**What you will do**.
What you return should be each line of the data containing the string "Switch".

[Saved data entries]
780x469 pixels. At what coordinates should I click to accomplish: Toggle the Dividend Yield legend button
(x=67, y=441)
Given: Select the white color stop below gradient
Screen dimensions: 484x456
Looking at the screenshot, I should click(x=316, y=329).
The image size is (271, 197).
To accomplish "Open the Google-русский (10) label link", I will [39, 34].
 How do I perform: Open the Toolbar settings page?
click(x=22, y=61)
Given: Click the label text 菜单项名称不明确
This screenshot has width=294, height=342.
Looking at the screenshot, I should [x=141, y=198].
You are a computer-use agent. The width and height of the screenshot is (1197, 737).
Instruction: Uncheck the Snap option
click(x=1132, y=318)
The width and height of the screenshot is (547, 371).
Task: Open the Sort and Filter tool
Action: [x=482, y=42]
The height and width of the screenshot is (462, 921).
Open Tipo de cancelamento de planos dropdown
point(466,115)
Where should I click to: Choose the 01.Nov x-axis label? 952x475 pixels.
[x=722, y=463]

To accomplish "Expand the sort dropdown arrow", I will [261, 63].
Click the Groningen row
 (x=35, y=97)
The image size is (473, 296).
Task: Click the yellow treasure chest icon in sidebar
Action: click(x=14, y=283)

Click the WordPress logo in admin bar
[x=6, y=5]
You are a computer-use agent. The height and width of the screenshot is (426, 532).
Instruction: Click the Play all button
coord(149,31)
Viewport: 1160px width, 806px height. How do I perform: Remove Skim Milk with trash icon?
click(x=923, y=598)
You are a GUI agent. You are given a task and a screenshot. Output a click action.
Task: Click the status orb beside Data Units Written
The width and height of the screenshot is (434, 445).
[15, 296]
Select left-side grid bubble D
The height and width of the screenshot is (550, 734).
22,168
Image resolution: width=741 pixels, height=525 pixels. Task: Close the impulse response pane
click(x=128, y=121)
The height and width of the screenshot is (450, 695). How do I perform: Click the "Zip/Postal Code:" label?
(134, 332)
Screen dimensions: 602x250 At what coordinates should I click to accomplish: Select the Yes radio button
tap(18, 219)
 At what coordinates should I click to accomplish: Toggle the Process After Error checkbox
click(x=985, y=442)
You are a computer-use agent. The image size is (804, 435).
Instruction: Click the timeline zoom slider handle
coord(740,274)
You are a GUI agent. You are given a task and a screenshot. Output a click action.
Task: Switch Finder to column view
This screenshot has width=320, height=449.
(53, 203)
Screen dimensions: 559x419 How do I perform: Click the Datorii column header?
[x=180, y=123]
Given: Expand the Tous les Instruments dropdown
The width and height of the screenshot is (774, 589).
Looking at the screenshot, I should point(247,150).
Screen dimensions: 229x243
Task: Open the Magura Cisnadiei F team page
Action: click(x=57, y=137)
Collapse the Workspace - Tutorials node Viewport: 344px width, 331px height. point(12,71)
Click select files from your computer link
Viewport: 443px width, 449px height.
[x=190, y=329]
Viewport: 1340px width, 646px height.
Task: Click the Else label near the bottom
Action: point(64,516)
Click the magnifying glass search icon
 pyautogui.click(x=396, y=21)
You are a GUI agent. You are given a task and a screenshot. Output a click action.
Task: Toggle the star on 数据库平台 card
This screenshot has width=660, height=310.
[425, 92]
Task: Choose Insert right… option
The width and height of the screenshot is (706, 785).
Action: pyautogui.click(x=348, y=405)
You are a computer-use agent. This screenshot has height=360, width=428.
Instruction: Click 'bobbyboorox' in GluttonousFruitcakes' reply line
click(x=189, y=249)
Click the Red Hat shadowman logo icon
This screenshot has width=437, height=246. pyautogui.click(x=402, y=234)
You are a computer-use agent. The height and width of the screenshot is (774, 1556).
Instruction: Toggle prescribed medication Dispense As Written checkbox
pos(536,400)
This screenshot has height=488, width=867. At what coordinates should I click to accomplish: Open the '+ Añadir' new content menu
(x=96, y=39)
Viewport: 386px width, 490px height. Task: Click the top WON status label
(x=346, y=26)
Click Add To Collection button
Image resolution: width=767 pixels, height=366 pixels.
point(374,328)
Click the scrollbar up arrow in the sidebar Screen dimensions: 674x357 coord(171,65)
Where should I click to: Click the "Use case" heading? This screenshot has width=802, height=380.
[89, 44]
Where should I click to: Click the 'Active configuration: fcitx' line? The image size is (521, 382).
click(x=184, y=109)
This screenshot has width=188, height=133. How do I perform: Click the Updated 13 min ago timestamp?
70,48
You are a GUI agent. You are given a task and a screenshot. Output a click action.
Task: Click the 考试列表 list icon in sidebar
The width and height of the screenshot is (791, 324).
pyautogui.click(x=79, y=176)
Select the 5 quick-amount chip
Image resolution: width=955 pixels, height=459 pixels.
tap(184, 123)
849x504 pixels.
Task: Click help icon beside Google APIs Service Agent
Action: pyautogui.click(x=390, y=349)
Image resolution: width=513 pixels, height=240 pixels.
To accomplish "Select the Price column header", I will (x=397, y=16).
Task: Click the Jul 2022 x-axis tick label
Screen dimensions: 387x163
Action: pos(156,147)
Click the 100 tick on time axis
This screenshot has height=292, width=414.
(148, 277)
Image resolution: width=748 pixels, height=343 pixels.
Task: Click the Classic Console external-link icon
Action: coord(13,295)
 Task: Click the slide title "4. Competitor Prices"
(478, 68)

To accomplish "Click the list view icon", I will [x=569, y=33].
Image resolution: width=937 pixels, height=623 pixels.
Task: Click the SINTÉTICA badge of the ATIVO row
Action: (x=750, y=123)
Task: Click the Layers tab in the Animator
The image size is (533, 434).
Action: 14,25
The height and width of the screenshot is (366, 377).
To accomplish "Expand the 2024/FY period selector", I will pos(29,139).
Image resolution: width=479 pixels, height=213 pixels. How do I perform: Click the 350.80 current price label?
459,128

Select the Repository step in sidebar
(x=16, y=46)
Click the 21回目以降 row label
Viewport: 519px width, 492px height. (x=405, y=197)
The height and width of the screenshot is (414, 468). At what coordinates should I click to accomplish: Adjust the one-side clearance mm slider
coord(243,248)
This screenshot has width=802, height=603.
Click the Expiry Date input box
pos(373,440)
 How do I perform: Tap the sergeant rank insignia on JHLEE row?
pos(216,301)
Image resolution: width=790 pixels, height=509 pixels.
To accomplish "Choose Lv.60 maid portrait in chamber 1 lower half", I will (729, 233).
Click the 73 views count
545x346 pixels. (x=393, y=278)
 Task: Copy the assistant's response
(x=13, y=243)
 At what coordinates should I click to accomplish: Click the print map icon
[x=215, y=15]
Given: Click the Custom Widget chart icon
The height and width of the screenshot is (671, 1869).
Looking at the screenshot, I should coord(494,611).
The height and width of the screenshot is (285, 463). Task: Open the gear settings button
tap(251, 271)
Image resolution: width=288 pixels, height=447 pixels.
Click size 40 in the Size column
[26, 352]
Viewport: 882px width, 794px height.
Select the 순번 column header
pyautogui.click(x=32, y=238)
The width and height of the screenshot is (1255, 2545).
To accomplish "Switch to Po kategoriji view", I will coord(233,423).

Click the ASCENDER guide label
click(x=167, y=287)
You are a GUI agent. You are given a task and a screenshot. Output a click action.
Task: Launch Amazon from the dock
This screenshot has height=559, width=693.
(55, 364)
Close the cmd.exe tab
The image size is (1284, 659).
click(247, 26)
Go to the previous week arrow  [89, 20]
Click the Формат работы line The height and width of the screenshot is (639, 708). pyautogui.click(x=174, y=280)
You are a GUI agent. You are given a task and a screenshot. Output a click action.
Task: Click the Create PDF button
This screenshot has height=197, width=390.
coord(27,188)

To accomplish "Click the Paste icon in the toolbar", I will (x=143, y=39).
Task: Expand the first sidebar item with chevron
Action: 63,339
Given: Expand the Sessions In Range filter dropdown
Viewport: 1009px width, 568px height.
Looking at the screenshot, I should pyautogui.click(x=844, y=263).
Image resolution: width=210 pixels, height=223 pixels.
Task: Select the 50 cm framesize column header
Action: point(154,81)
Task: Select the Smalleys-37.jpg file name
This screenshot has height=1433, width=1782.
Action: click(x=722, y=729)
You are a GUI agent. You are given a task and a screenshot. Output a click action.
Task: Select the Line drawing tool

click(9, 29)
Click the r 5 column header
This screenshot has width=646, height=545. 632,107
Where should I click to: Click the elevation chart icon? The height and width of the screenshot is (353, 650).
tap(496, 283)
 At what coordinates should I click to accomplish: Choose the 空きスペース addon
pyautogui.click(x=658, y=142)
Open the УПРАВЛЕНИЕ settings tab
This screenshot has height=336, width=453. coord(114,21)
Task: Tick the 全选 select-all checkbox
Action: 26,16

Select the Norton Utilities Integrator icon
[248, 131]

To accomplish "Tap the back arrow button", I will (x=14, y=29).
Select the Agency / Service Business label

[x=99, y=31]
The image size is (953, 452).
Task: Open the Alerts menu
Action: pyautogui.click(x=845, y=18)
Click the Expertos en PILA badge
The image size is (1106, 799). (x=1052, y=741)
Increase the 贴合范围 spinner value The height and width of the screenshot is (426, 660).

**Answer to this problem**.
Task: Switch Finder to column view
To accomplish "Switch to Po kategoriji view", I will coord(233,423).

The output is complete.